Problemstellung:
Bei nicht verheirateten Eltern, die gemeinsam das Sorgerecht ausüben, entsteht häufig Streit über den Kindesunterhalt. Im vorliegenden Fall ging es um den Unterhalt für Kinder, die im Juli 2012 und Oktober 2015 geboren sind. Die Eltern hatten im April 2022 eine Vereinbarung über die Betreuung getroffen: Die Kinder sollten an den Wochenenden und in den Schulferien hälftig betreut werden. Zudem sollte die Mutter die Kinder sieben Tage im Monat betreuen, abhängig vom Dienstplan des Vaters. Strittig war, ob sich die Kinder dauerhaft in der Obhut des Vaters befinden oder ein echtes Wechselmodell vorliegt.

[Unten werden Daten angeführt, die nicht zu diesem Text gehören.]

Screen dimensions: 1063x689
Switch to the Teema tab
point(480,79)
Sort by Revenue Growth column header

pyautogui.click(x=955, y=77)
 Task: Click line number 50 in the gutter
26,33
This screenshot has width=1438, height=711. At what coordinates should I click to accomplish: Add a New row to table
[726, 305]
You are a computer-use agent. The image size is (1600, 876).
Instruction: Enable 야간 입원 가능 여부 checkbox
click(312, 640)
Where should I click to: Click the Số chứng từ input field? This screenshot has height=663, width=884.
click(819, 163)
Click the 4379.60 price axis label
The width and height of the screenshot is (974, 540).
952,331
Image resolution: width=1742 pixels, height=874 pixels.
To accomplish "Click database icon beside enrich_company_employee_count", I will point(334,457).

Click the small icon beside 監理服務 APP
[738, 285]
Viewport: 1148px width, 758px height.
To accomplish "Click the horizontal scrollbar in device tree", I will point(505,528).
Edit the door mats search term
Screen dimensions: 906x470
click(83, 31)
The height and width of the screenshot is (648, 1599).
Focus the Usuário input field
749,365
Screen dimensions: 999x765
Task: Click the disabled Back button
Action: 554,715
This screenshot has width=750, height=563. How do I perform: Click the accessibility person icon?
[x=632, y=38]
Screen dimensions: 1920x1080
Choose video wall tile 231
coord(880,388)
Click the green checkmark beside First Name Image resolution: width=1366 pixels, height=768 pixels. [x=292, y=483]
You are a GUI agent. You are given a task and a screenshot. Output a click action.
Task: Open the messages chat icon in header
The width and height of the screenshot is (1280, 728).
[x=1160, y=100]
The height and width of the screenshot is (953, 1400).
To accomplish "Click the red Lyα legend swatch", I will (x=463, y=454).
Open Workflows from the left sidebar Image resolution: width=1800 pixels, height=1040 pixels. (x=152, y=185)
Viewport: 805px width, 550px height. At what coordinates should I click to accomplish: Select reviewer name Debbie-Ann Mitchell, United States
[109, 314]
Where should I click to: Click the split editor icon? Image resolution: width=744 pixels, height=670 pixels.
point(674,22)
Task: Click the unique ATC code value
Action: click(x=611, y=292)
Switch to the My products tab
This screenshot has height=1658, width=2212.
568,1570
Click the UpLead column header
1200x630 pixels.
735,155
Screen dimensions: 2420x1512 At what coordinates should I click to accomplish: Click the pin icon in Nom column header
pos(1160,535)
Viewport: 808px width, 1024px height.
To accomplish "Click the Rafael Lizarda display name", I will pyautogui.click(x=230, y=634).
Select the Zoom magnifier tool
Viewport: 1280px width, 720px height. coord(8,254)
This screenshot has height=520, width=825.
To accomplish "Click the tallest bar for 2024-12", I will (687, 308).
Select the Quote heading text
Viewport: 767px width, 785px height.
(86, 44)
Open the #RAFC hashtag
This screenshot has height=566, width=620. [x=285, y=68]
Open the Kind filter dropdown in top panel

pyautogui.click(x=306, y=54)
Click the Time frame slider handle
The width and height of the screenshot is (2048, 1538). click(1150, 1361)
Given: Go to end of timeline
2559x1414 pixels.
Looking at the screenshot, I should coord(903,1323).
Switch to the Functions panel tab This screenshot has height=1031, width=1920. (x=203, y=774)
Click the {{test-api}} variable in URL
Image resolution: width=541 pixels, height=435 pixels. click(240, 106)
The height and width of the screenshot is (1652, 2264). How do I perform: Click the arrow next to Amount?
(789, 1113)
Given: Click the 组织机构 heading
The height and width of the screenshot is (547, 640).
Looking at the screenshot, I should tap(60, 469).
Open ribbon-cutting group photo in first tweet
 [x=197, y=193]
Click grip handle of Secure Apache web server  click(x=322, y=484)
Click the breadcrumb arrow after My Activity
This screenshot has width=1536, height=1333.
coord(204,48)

Das Amtsgericht wies den Antrag auf Kindesunterhalt des Vaters ab, da es ihm an der notwendigen Vertretungsbefugnis fehle. Das Oberlandesgericht (OLG) bestätigte diese Entscheidung.
Entscheidung des Bundesgerichtshofs (BGH):
Der BGH hob die Entscheidung des OLG auf und verwies die Sache zurück. Er stellte fest, dass bei einem Wechselmodell beide Elternteile vertretungsbefugt sind, wenn es um Unterhaltsansprüche gegen den jeweils anderen Elternteil geht. Damit entfällt die Notwendigkeit der Bestellung eines Ergänzungspflegers oder einer Entscheidung gemäß § 1628 BGB (Übertragung der Entscheidungsbefugnis auf einen Elternteil).
Änderung der Rechtsprechung:
Der BGH hat seine bisherige Rechtsprechung zu dieser Frage geändert. Zuvor war es in Fällen eines Wechselmodells erforderlich, einen Ergänzungspfleger zu bestellen. Nunmehr gilt: Wenn kein Elternteil die alleinige Obhut hat, sind beide Eltern in einem Wechselmodell vertretungsbefugt. Jeder Elternteil kann als gesetzlicher Vertreter des Kindes den Unterhaltsanspruch gegen den anderen Elternteil geltend machen, ohne dass es eines Ergänzungspflegers bedarf.
Darüber hinaus hält der BGH es für zulässig, dass das Kind, vertreten durch beide Elternteile, jeweils gegen den anderen Elternteil Unterhaltsansprüche geltend macht. Dies ist rechtlich möglich, da es sich um verschiedene Verfahrensgegenstände handelt. Diese Lösung ist zudem verfahrensökonomisch, da sie es ermöglicht, den gesamten Unterhaltsanspruch in einem Verfahren zu klären.
Interessenkonflikt bleibt möglich:
Sowohl bei alleiniger als auch bei gemeinsamer Vertretungsbefugnis kann es dennoch zu Interessenkonflikten zwischen dem Kind und dem Elternteil kommen, z.B. wenn neben dem Kindesunterhalt auch nachehelicher Unterhalt eingefordert wird. In Ausnahmefällen, wenn ein erheblicher Interessengegensatz vorliegt, kann und sollte die Vertretungsbefugnis entzogen werden (§§ 1629 II S. 3 i.V.m. 1789 II BGB).
Empfehlung:
Die rechtlichen und praktischen Fragen beim Wechselmodell sind komplex. Betroffene Eltern sollten einen Fachanwalt für Familienrecht zu Rate ziehen, um ihre Rechte und Pflichten optimal wahrzunehmen.